June Haver was a singer and actress once groomed by 20th Century Fox to be the next Betty Grable but left acting to join a convent and later married actor Fred MacMurray.
Beginning in 1943, she appeared in 15 films in 10 years, including "Irish Eyes Are Smiling" (1944) and "The Girl Next Door" (1953), her last film, which was considered one of her best.
The blond, blue-eyed Haver was called the "pocket Grable" after she was paired with the screen legend in "The Dolly Sisters" (1945). The movie featured "sassy hokum" and "two lovely stars," according to "Leonard Maltin's Classic Movie Guide."
The 19-year-old actress met MacMurray, 37, on the set of "Where Do We Go From Here?" (1945), the only movie they would make together.
She married him on screen but off-screen nuptials would have to wait: MacMurray was a happily married family man.
Haver's first marriage, in 1947 to Jimmy Zito, a trumpeter she met when she sang as a teenager with a big band orchestra, lasted less than a year.
In 1949, she was engaged for a second time to dentist John Duzik. He died in her arms after what was supposed to be routine surgery.
__________
What you will do —
• a. In the passage on June Haver, why did her marriage to MacMurray off-screen have to wait after they married on screen?
• b. Write the next part of the passage on June Haver, picking up after its final sentence.
__________
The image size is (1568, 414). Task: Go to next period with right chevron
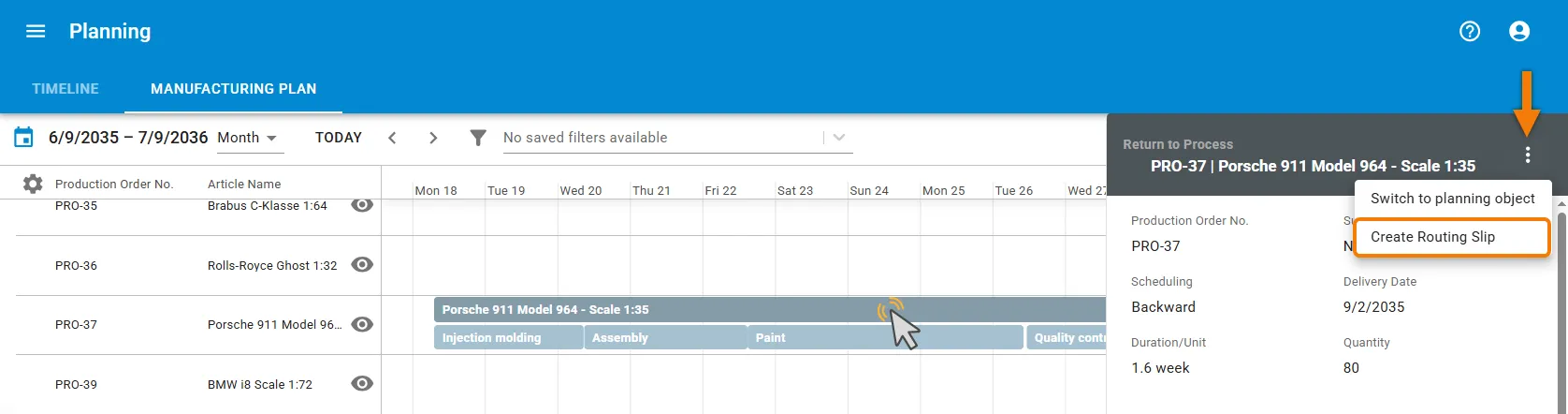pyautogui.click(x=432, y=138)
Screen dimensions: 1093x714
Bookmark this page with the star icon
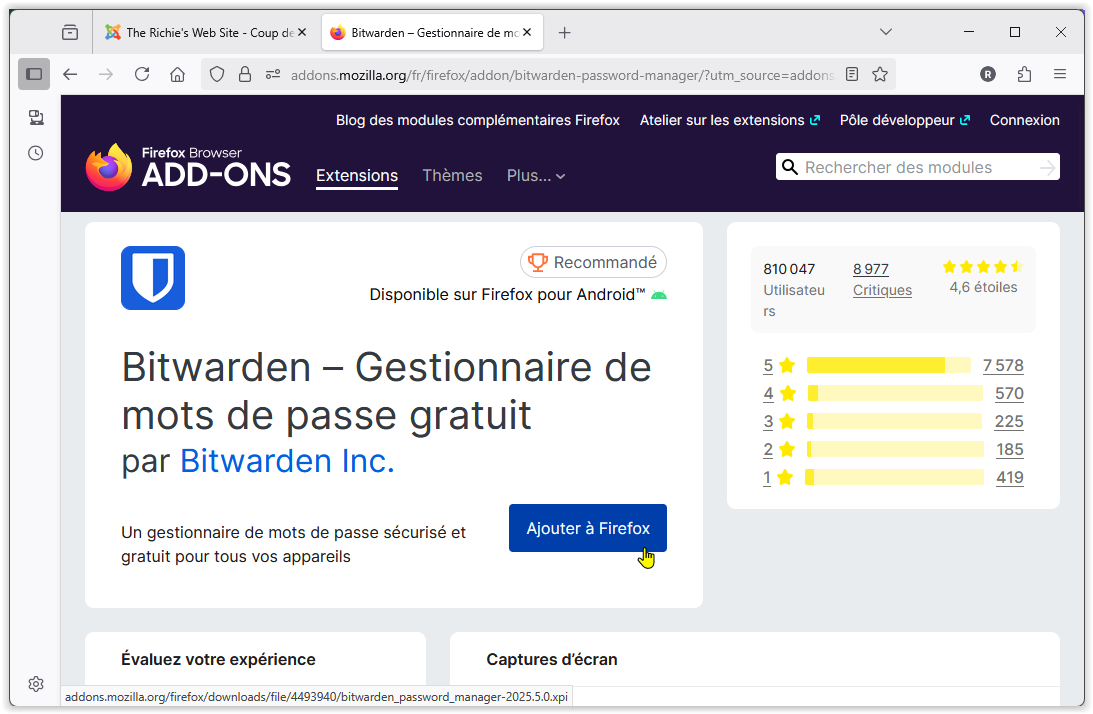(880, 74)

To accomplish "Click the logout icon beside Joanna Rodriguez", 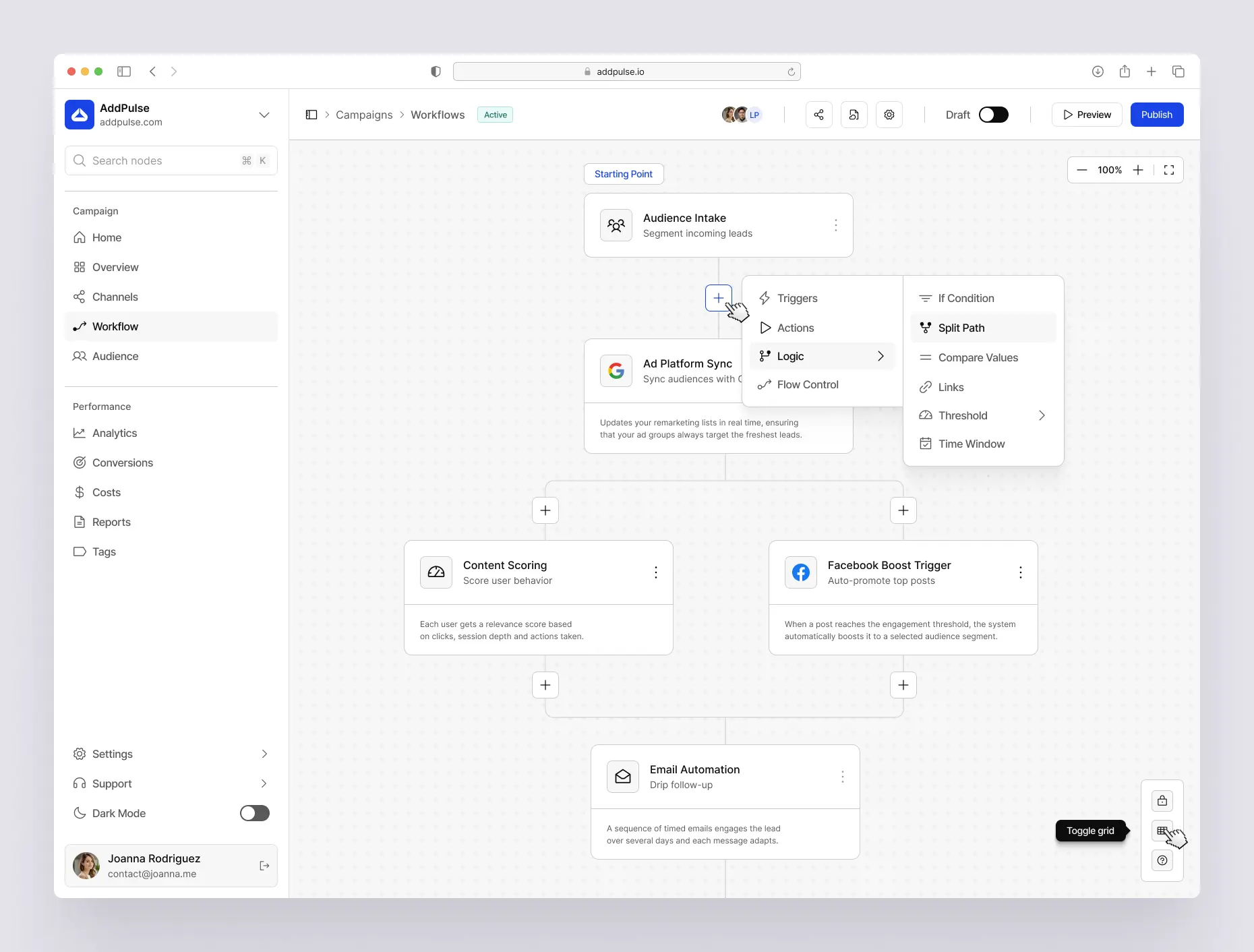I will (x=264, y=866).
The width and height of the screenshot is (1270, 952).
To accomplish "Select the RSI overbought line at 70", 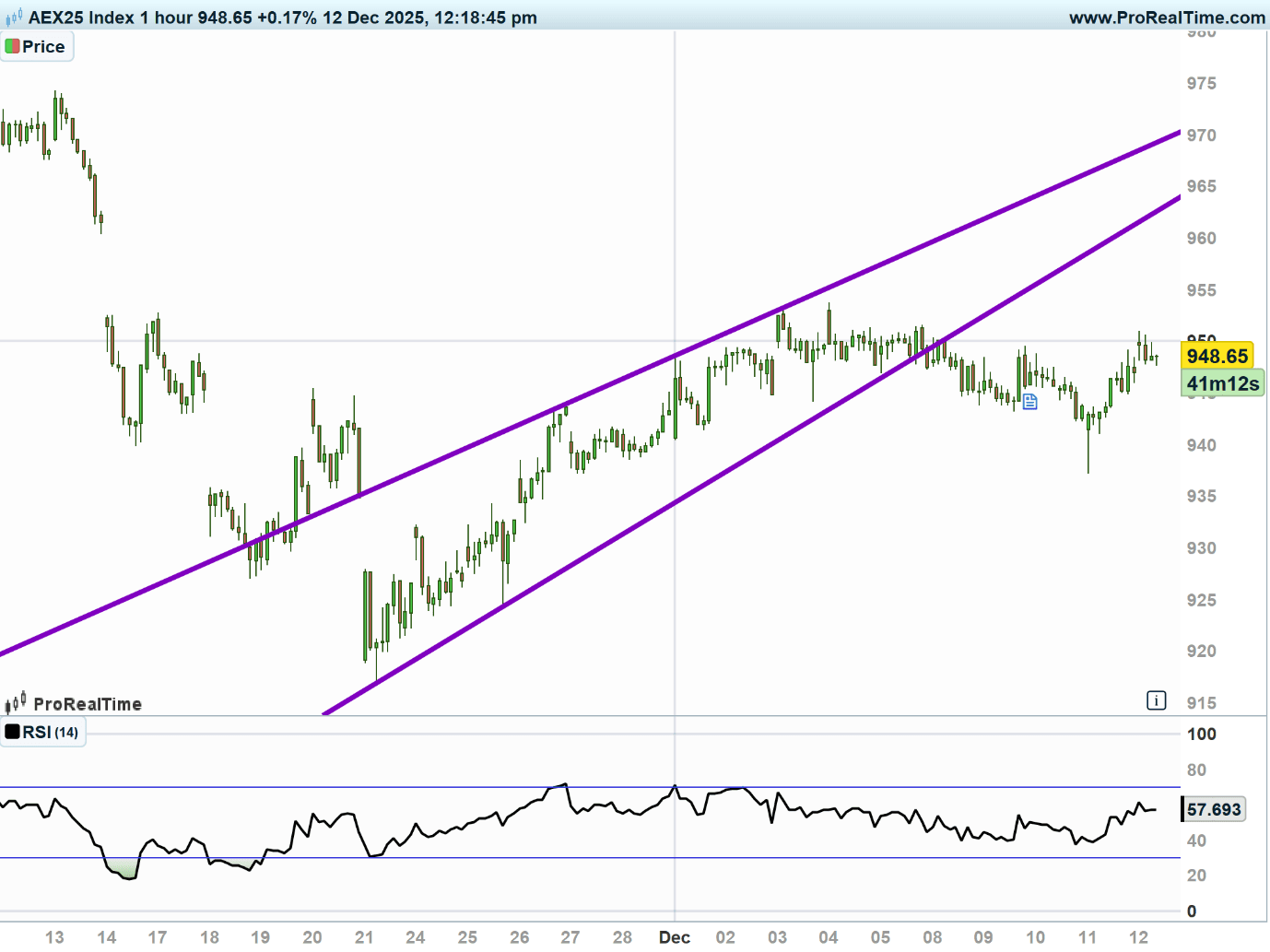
__________
Answers for the exercise —
• a. It had to wait because MacMurray was a happily married family man at the time.

• b.
Several years later, Haver broke her $3,500-a-week contract with 20th Century Fox and spent eight months as a novice nun in the Sisters of Charity convent in Xavier, Kan.
When she left, she said she "did not have the physical strength to withstand the strain of religious life," according to the "Encyclopedia of Popular Music."
She soon met up again with MacMurray — whose first wife, Lillian Lamont, had died in 1953 after 17 years of marriage — at a 1953 New Year's Eve party. They were married June 28, 1954, at the Ojai Valley Inn.
By December 1956, they had expanded their family, which included MacMurray's two children from his first marriage, by adopting twin girls.
Haver would not make another film.
"I'm a mother now," she said. "I'm needed at home."